::: Document extract :::

Hailing from the small town of Big Sur— three hours down the coast, it was a daunting move. She had never lived in the big city or apart from her parents before; the thought of her first day away from home was intimidating, for that reason and more. “I was definitely nervous about how the families would react to me,” recalls Caroline.

She learned to face her fears quickly and by day two, she was running the front desk—a position no volunteer had ever covered before. Determined to earn her keep and do all she could to support the residents of Family House, Caroline would sometimes helm the front desk until 11:00 p.m. in order to be available for guests.

Welcoming people to their home away from home reminded Caroline of what her family had gone through in Poland. Sometimes they would drive five hours to get medical treatment for her cousin and then going days without showering, while sleeping on floors and in cars.

Caroline recounts welcoming families, some of who had only just arrived by helicopters in the same clothing they had been wearing for a week “When families come up to you and say ‘I don’t have anything, do you have anything?’ To be able to say ‘Yes, we can help you’… that speaks more than words.”

::: The data :::

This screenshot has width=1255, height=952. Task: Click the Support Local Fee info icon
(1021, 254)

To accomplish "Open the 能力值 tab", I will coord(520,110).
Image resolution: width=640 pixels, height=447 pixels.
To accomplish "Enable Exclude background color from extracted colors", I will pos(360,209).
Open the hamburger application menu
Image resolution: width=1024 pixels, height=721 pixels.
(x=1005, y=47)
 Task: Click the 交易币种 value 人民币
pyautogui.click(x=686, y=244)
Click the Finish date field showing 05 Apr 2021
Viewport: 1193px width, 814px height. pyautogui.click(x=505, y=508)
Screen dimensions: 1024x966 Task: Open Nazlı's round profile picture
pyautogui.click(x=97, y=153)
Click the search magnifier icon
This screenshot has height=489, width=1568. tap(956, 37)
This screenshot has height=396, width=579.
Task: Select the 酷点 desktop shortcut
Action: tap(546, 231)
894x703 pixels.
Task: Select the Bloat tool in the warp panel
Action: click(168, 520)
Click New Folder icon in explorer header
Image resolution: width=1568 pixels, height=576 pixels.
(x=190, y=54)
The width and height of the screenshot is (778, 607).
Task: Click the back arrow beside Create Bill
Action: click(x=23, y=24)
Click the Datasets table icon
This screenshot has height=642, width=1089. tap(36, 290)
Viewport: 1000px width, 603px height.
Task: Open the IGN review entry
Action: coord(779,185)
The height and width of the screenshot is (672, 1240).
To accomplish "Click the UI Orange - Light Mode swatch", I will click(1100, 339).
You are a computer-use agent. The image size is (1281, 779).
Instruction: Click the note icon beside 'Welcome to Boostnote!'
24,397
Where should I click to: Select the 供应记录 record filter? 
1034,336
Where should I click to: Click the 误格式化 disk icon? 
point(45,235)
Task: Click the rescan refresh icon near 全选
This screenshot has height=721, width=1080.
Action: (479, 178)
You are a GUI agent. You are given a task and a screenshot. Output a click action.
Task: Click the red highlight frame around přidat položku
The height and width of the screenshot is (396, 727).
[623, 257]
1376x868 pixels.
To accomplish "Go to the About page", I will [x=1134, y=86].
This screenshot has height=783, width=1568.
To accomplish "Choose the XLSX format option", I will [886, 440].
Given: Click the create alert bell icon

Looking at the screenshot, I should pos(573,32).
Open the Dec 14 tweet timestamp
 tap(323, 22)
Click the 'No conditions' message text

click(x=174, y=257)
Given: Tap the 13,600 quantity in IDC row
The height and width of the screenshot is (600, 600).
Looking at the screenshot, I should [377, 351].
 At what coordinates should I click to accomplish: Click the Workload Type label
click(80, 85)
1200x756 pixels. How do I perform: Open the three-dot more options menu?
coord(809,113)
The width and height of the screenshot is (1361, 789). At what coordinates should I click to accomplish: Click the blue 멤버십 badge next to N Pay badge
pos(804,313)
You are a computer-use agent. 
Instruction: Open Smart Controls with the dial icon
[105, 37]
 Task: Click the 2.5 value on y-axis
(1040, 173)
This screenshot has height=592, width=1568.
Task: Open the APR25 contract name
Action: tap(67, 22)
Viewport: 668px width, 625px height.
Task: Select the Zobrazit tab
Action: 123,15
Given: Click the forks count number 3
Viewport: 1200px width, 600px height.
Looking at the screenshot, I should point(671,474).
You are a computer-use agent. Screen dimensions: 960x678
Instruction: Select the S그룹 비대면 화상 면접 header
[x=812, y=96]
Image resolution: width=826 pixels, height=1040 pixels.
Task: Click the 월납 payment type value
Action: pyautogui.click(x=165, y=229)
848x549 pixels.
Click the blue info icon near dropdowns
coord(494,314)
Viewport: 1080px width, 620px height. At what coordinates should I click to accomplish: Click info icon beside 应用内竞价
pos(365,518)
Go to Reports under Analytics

:::

=== Task requirements ===
**A.** From the passage about Caroline, list the hardships her family went through in Poland while getting medical treatment for her cousin.
**B.** In the passage about Caroline, until what time would she sometimes helm the front desk?
**C.** Write out the passage about Caroline word for word, everything from "Welcoming people to" down to "and in cars.".

=== Solutions by task ===
**A.**
- Driving five hours to get medical treatment
- Going days without showering
- Sleeping on floors and in cars

**B.** Until 11:00 p.m.

**C.**
Welcoming people to their home away from home reminded Caroline of what her family had gone through in Poland. Sometimes they would drive five hours to get medical treatment for her cousin and then going days without showering, while sleeping on floors and in cars.